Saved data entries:

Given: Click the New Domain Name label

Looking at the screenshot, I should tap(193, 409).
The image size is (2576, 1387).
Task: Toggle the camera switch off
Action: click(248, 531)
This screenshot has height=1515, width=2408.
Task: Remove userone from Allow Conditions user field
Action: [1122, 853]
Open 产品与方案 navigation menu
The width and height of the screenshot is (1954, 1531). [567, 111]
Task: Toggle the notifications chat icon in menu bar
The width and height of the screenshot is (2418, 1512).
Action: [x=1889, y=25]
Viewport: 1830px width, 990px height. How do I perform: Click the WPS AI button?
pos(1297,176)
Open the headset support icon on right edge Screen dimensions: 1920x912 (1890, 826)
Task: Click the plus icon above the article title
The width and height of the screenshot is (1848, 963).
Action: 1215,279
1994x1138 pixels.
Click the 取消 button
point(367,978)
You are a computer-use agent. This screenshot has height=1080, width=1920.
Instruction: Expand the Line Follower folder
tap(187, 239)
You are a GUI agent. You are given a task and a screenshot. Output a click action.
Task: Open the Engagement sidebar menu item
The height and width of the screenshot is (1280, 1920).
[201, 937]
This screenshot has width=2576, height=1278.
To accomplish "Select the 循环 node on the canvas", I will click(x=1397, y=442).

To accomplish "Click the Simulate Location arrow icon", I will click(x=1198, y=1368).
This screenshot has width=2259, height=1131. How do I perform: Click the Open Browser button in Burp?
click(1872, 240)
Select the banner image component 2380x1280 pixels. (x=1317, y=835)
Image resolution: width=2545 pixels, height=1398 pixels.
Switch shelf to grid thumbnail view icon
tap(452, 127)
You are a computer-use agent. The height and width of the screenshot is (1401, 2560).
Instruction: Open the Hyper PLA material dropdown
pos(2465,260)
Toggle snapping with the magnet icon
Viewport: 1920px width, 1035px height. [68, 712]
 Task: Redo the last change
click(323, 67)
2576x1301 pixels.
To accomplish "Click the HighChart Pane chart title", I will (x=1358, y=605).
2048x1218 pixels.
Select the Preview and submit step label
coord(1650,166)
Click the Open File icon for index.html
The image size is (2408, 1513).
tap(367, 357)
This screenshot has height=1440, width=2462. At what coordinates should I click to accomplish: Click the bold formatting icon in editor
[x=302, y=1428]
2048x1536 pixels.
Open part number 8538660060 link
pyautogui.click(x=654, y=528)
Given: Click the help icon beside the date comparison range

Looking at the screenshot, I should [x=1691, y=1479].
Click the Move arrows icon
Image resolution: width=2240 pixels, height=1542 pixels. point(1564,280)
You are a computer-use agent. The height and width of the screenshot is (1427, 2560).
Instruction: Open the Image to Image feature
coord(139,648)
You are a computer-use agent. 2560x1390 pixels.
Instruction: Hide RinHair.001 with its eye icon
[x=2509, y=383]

- _The problem_
The answer must be a verbatim transcription of all the entries.

- _Answer area_
Given: Click the New Domain Name label

Looking at the screenshot, I should tap(193, 409).
The image size is (2576, 1387).
Task: Toggle the camera switch off
Action: click(248, 531)
This screenshot has height=1515, width=2408.
Task: Remove userone from Allow Conditions user field
Action: [1122, 853]
Open 产品与方案 navigation menu
The width and height of the screenshot is (1954, 1531). [567, 111]
Task: Toggle the notifications chat icon in menu bar
The width and height of the screenshot is (2418, 1512).
Action: [x=1889, y=25]
Viewport: 1830px width, 990px height. How do I perform: Click the WPS AI button?
pos(1297,176)
Open the headset support icon on right edge Screen dimensions: 1920x912 (1890, 826)
Task: Click the plus icon above the article title
The width and height of the screenshot is (1848, 963).
Action: 1215,279
1994x1138 pixels.
Click the 取消 button
point(367,978)
You are a computer-use agent. This screenshot has height=1080, width=1920.
Instruction: Expand the Line Follower folder
tap(187, 239)
You are a GUI agent. You are given a task and a screenshot. Output a click action.
Task: Open the Engagement sidebar menu item
The height and width of the screenshot is (1280, 1920).
[201, 937]
This screenshot has width=2576, height=1278.
To accomplish "Select the 循环 node on the canvas", I will click(x=1397, y=442).

To accomplish "Click the Simulate Location arrow icon", I will click(x=1198, y=1368).
This screenshot has width=2259, height=1131. How do I perform: Click the Open Browser button in Burp?
click(1872, 240)
Select the banner image component 2380x1280 pixels. (x=1317, y=835)
Image resolution: width=2545 pixels, height=1398 pixels.
Switch shelf to grid thumbnail view icon
tap(452, 127)
You are a computer-use agent. The height and width of the screenshot is (1401, 2560).
Instruction: Open the Hyper PLA material dropdown
pos(2465,260)
Toggle snapping with the magnet icon
Viewport: 1920px width, 1035px height. [68, 712]
 Task: Redo the last change
click(323, 67)
2576x1301 pixels.
To accomplish "Click the HighChart Pane chart title", I will (x=1358, y=605).
2048x1218 pixels.
Select the Preview and submit step label
coord(1650,166)
Click the Open File icon for index.html
The image size is (2408, 1513).
tap(367, 357)
This screenshot has height=1440, width=2462. At what coordinates should I click to accomplish: Click the bold formatting icon in editor
[x=302, y=1428]
2048x1536 pixels.
Open part number 8538660060 link
pyautogui.click(x=654, y=528)
Given: Click the help icon beside the date comparison range

Looking at the screenshot, I should [x=1691, y=1479].
Click the Move arrows icon
Image resolution: width=2240 pixels, height=1542 pixels. point(1564,280)
You are a computer-use agent. The height and width of the screenshot is (1427, 2560).
Instruction: Open the Image to Image feature
coord(139,648)
You are a computer-use agent. 2560x1390 pixels.
Instruction: Hide RinHair.001 with its eye icon
[x=2509, y=383]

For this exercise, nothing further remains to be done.